最近，有人提出，通过与宿主细胞进行串扰，癌细胞使微环境适合其侵袭。为了阐明在nonsmall细胞肺癌的入侵前面参与癌症细胞宿主细胞串扰（NSCLC）的基因或分子，通过CDNA MacroArray System（cancer cancroarray System 1.2，clontech，Clontech）分析了各种进展的NSCLCS的1176个与癌症相关基因的mRNA分析。 121个基因，包括细胞周期蛋白D1，C-MYC，胰岛素样生长因子，RHO相关的GTP结合蛋白，层粘连蛋白受体，DNA聚合酶，β-catenin，Wnt 8b，延长因子Alpha-1在NSCLC组织中通常过表达。十个基因，例如膜型1基质金属蛋白酶（MT1-MMP），MMP-3，P21-RAC1，血管内皮生长因子（VEGF）（VEGF），JAGGED-1，JAGGED-2，JAGGED-2，NOTCH-4，NOTCH-4，C-FOS相关的相关抗原，高度表达了高阶段的高阶段和高级抗原。阶段 - 腺癌，而ezrin（Villin 2）和巨噬细胞抑制细胞因子（MTC）-1基因相反。使用TAQMANN-PROBE方法通过实时RT-PCR证实了这些结果。这些数据表明，RAC-1/ MT1-MMP，JAGGED-1，-2/ NOTCH-4，p53/ MIC-1组可能会积极参与肺癌与宿主细胞之间的串扰，并积极或负面地工作以使适当的微环境侵入肺癌细胞。我们还建立了激光捕获的显微解剖 /实时RT-PCR方法，以便在NSCLCS的入侵方面对基因表达进行更详细的详细分析。此外，使用FDG-和MIBI-PET成功尝试了NSCLC组织中基因表达的功能和非侵入性检查方法。目前的结果可能有助于估计NSCLC的生物学特征，并为肺癌患者建立足够的治疗。

项目成果

Kotaro Higashi et al.: "Value of whole-body FDG PET in management of lung cancer"Ann. Nucl. Med.. 17・1. 1-14 (2003)
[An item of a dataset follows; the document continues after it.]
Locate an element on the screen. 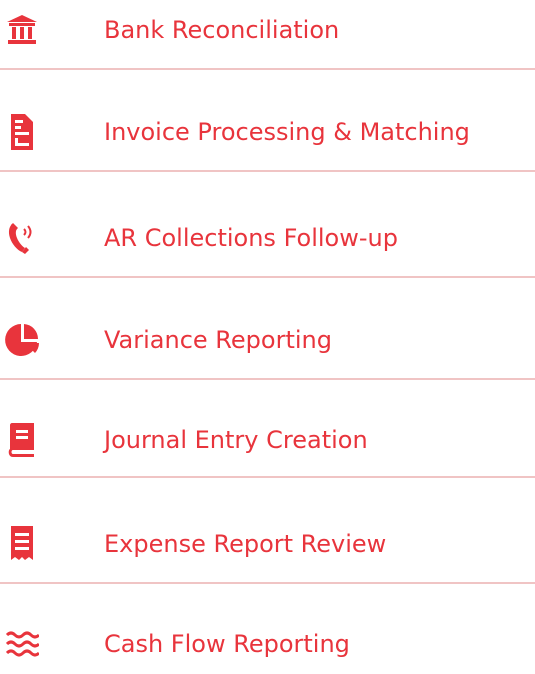  task-item-cash-flow: Cash Flow Reporting is located at coordinates (268, 644).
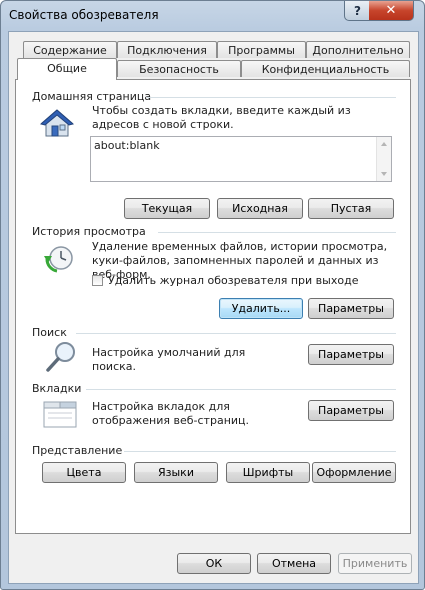 The width and height of the screenshot is (425, 590). What do you see at coordinates (176, 472) in the screenshot?
I see `languages-button: Языки` at bounding box center [176, 472].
Kotaro Higashi 等：“全身 FDG PET 在肺癌治疗中的价值”Ann. 17・1 (2003)。

Jinshan Zhou: "Expression of multidrug resistence protein and mRNA correlate with 99mTc-MIBI imaging in patients with lung cancer"J. Nuci. Med.. 42・10. 1476-1483 (2001)

周金山：“肺癌患者中多药耐药蛋白的表达及其与 99mTc-MIBI 成像的相关性”J. Nuci. 1476-1483 (2001)。
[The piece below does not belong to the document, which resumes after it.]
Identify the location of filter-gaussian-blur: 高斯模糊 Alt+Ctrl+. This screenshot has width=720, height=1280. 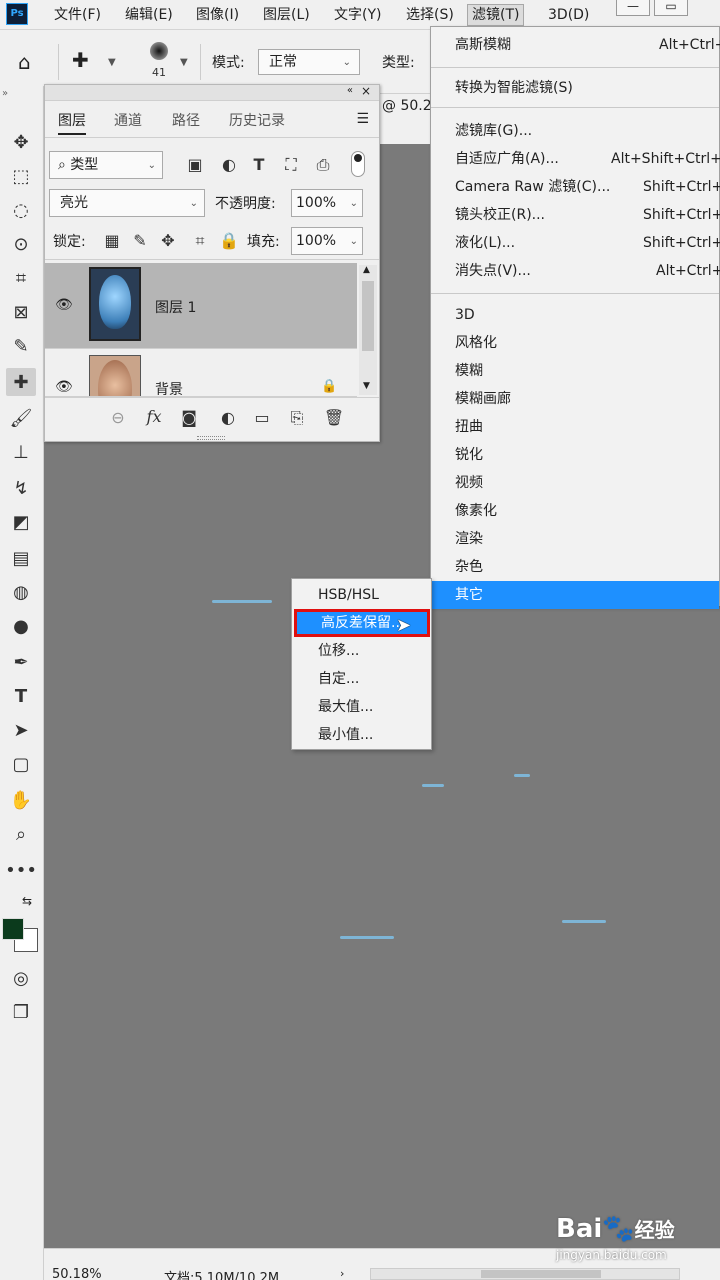
(588, 45).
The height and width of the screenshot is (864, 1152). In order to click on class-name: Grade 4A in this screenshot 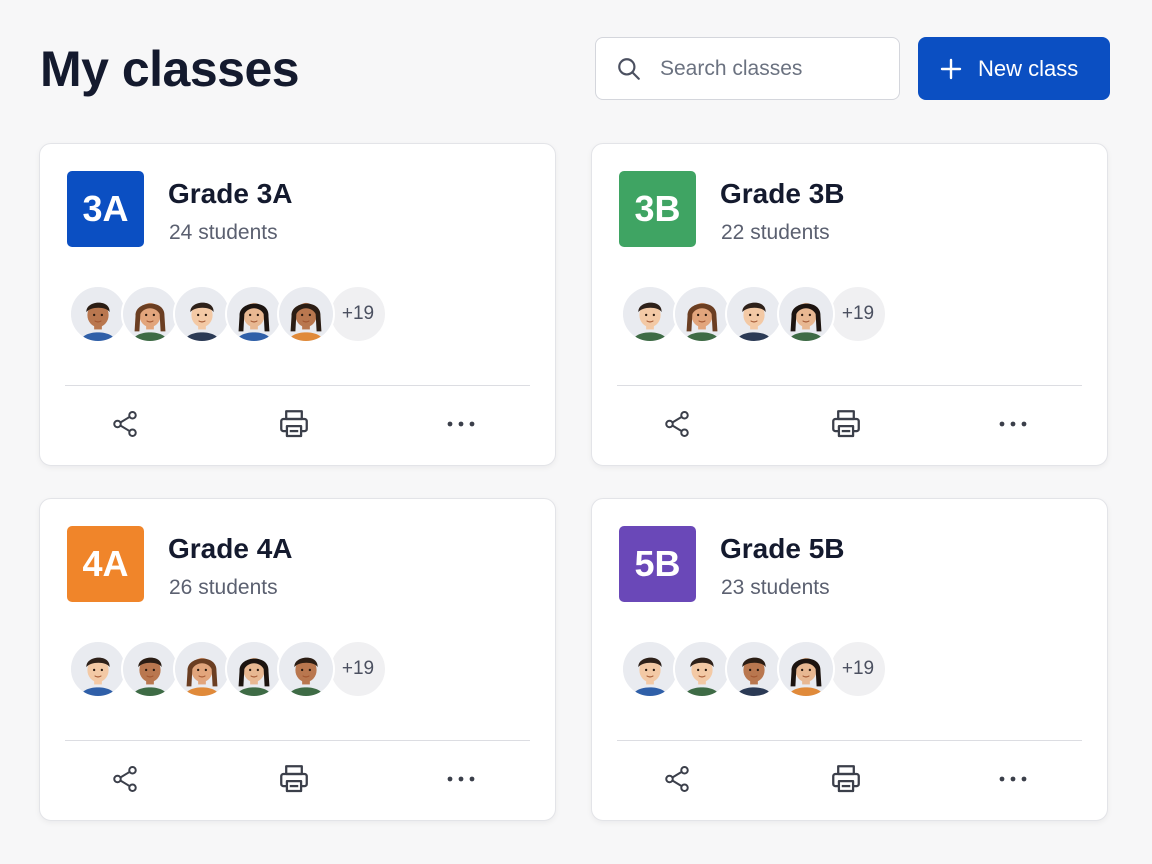, I will do `click(230, 549)`.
Jinshan Zhou et al.: "Expression of multidrug resistence protein and mRNA correlate with 99mTc-MIBI imaging in patients with lung cancer"J. Nucl. Med.. 42・10. 1476-1483 (2001)
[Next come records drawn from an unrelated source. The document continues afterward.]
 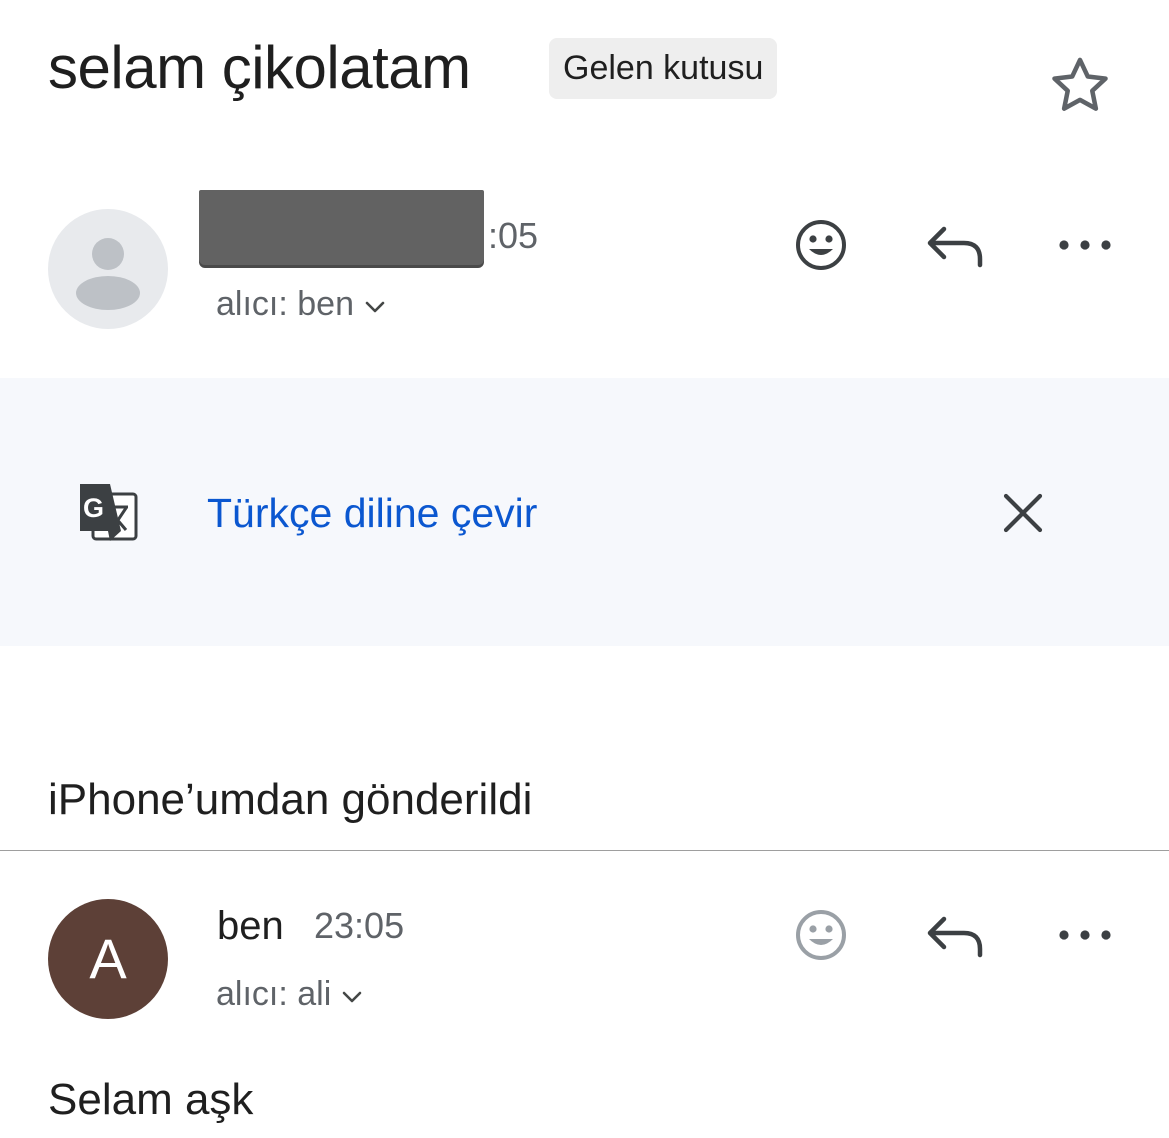 What do you see at coordinates (1080, 86) in the screenshot?
I see `star-icon` at bounding box center [1080, 86].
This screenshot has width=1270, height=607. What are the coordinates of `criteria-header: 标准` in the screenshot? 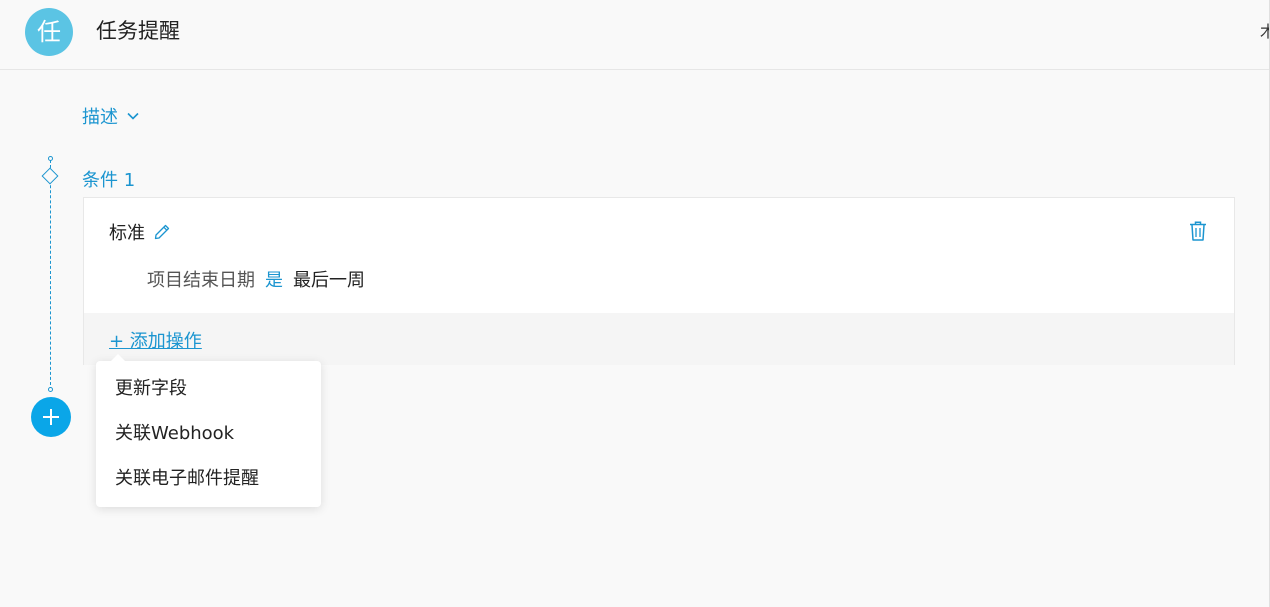 It's located at (140, 232).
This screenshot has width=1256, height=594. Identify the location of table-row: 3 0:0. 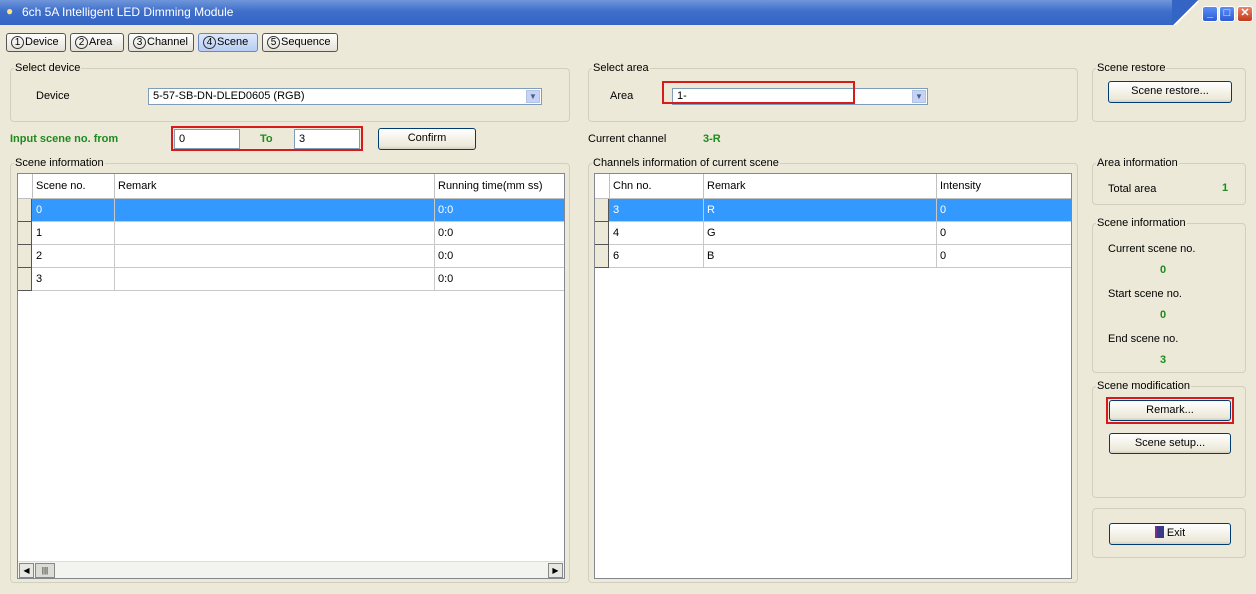
(291, 280).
Jinshan Zhou 等：“肺癌患者中多药耐药蛋白和 mRNA 的表达与 99mTc-MIBI 成像相关”J. Nucl. 1476-1483 (2001)。

Jinshan Zhou, Kotaro Higashi, Yoshimichi Ueda, Yuko Kodama, Dachuan Guo, Fumiko Jisaki, Aya Sakurai, Tsutomu Takegami, Shogo Katsuda, and Itaru Yamamoto: "Expression of multidrug resistance protein and messenger RNA correlate with 99mTc-MIBI imaging in pa

Jinshan Zhou、Kotaro Higashi、Yoshimichi Ueda、Yuko Kodama、Dachuanuo、Fumiko Jisaki、Aya Sakurai、Tsutomu Takegami、Shogo Katsuda 和 Itaru Yamamoto：“多药耐药蛋白和信使 RNA 的表达与 99mTc-MIBI 成像相关

Kotaro Higashi, Ichiro Matsunari, Yoshimichi Ueda, Ryosuke Ikeda, Jinfei Guo, Manabu Oguchi, Hisao Tonami and Itaru Yamamoto: "Value of whole-body FDG PET in management of lung cancer."Ann. Nucl. Med.. 17(1). 1-14 (2003)

Kotaro Higashi、Ichiro Matsunari、Yoshimichi Ueda、Ryosuke Ikeda、Jinfeiuo、Manabu Oguchi、Hisao Tonami 和 Itaru Yamamoto：“全身 FDG PET 在肺癌治疗中的价值。”Ann。